# Clip Time! Never Going Back Again



## chunker59 (Jul 20, 2011)

listen to my NOS Taylor


__
https://soundcloud.com/zcat59%2Fnever-going-back-again-1


----------



## Rawpower (Jul 4, 2011)

That Taylor Sounds great! What did you use to record it?


----------



## chunker59 (Jul 20, 2011)

Thanks Rawpower! I used a Shure SM57 into Garageband, I need to get a condenser mic one of these days.


----------



## Puma (Jun 16, 2009)

Nicely done.

clean too.


----------



## chunker59 (Jul 20, 2011)

Thanks, Puma!


----------



## surfspeck (Jun 7, 2006)

Killer!


----------



## bassguitarman (Nov 29, 2005)

Enjoyed that one a lot. Well done.


----------



## chunker59 (Jul 20, 2011)

Thanks guys! i must have practiced that one about 9,000 times just to get to that point, still got a few spots that need work, but I feel like I'm closing in on it, finally.


----------



## M (Jul 24, 2010)

Not only does that Taylor sound great, the guy playing ain't too shabby.

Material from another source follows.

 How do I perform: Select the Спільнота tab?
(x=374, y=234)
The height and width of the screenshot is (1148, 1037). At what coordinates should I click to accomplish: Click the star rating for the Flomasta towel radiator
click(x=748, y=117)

Well done!


----------



## chunker59 (Jul 20, 2011)

Thanks, M! I did another one with the new condenser mic I bought in case anyone wants to compare how the two mics sound.
Just a quick try after work, the playing's not as clean, but the actual sound quality is way better.


__
https://soundcloud.com/zcat59%2Fnever-1-with-condenser-mic


----------